Héder, also Hedrich, Heindrich and Henry (Henrik; died after 1164) was a German knight possibly from the Duchy of Swabia, who, alongside his brother Wolfer, settled down in the Kingdom of Hungary and became a member of the Hungarian nobility. Héder was also eponymous co-founder of the powerful Héder clan and ancestor of the Hédervári family.

==Origin and arrival==

..., Volphger, who was descended from the counts of Hemburg, came with his brother Hedricus from Alemannia with three hundred armed horsemen, to whom Duke Geysa made a gift of Mount Kyscen and an island in the Danube near Iaurinum that he might dwell there for ever; here he built a castle of wood, and on the same mountain he founded a monastery, where he is buried. From him and his brother springs the clan of Heder.
— Illuminated Chronicle

... Wolfger and his brother Hedrich come to Hungary from Wildon with forty knights in armour. Wolfger was given Mt. Güssing to settle in. There he built a wooden fort, and later a monks' cloister, where he was buried after his death. The Héder descend from him.
— Simon of Kéza: The Deeds of the Hungarians

According to the Illuminated Chronicle, "[After that] Wolfger [Wolfer] came from Germany [to Hungary] alongside his younger brother Henry [Héder] with three-hundred armored war-horses and forty armored knights; They belong to the Counts of Hainburg. Grand Prince Géza donated [to Wolfer] the Mountain of Küszén and an island in Győr's neighborhood, where he built a wood castle and founded an abbey, he was buried there. The Héders' genus originates from them". Mark of Kalt's work incorrectly – accidentally or intentionally – refers to Grand Prince Géza (c. 972–997), father of Saint Stephen, the first King of Hungary, in fact, Wolfer and Héder arrived to Hungary during the first regnal years of the minor Géza II of Hungary (definitely before 1146).

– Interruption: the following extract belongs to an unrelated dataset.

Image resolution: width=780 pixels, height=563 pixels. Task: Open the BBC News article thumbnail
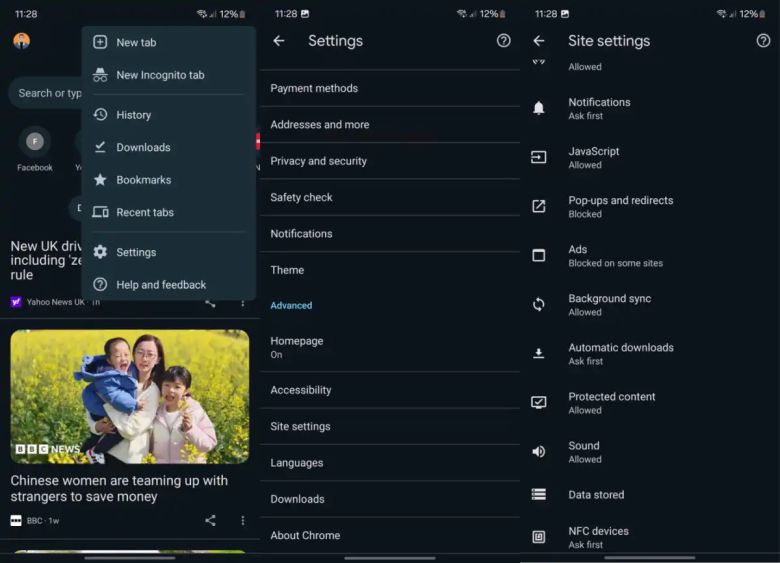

The brothers' place of origin is in dispute. Simon of Kéza's Gesta Hunnorum et Hungarorum writes that Wolfer and Héder came from "Vildonia" with forty armored soldiers, referring to Burgruine Wildon in Styria, however the castle itself was built only after 1157 thus that identification is incorrect. Johannes de Thurocz says in his work Chronica Hungarorum that the two knights originated from Hainburg of "Alemannia", therefore the Duchy of Swabia. Presumably Mark of Kalt's version is closer to the truth, as there was a certain knight Wolfger von Erlach in the first half of the 12th century in Hainburg.

==Career==
Héder was donated lands and villages in the island plain of Szigetköz in Győr County by King Géza II, while Wolfer became owner of Németújvár (today Güssing in Austria) where he founded a Benedictine monastery and later was buried himself there. Héder established his seat and erected a wooden castle in which later was called Hédervár (lit. "Héder's Castle") after him. Héder was the ancestor of the prestigious Hédervári family (flourished until the end of the 17th century), while the infamous and powerful Kőszegi family originated from Wolfer. As later the Héder genus was named after Héder and not after his elder brother, historian János Karácsonyi argued that Héder "was more talented than Wolfer or lived a very long time". Héder was already mentioned as ispán in 1146. The Héder clan became one of the most influential kindreds by the 13th century. Héder's only known son was Denis I, who owned portions in Almás, together with his cousins from Wolfer's branch. Héder's namesake grandson (fl. 1210–1223) served as ispán of Győr County in 1223. His another grandchild was Denis II, whose branch is the direct ascendant of the Hédervári family.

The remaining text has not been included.